▶ **WHAT THE TASK ASKS**:
Return, exactly and with nothing added, the line with "You are a GUI" together with all lines after it through the end of the data below. No pictures belong in the copy.

(Saved data entries)

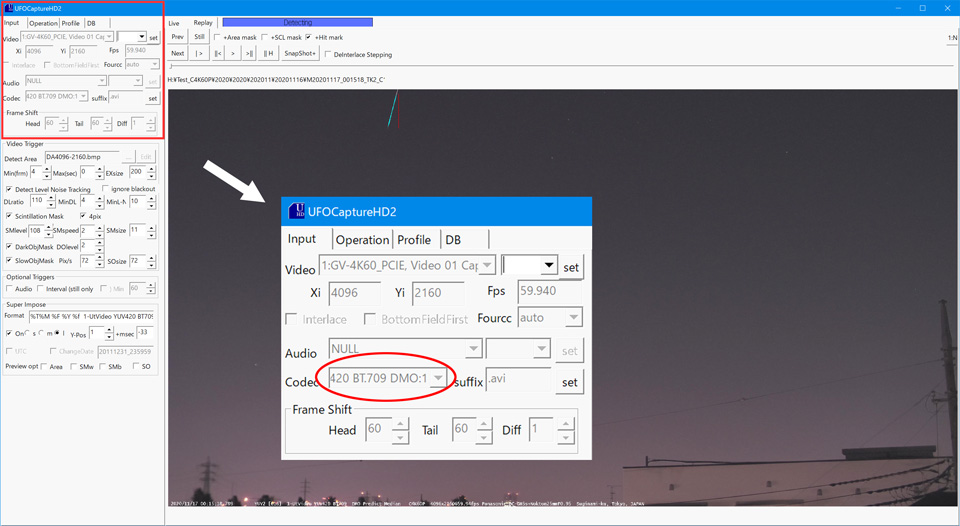Click the single '>' frame advance button

click(234, 54)
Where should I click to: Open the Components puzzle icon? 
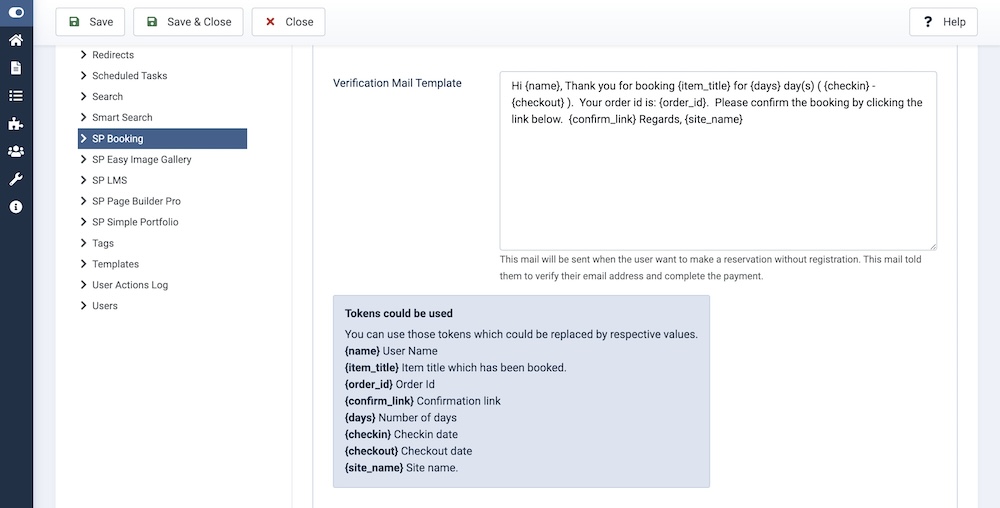[16, 124]
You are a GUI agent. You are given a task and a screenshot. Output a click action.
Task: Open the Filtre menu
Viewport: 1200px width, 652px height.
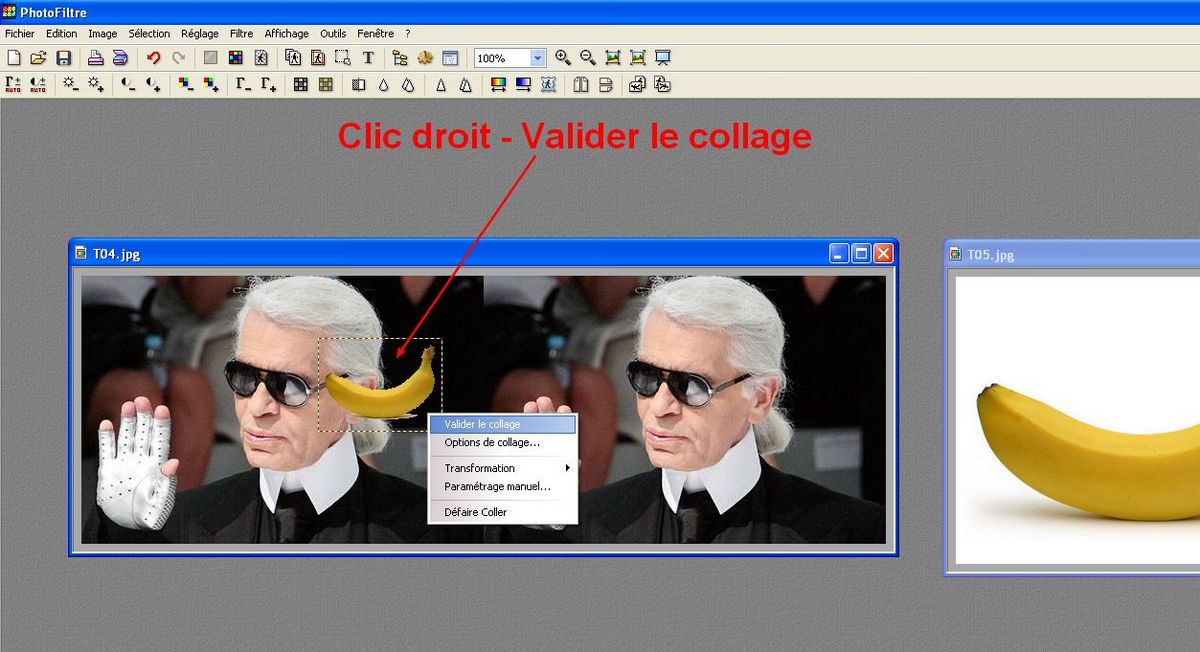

▶ **RESULT BELOW**:
You are a GUI agent. You are given a task and a screenshot. Output a click action.
Task: Open the Filtre menu
Viewport: 1200px width, 652px height.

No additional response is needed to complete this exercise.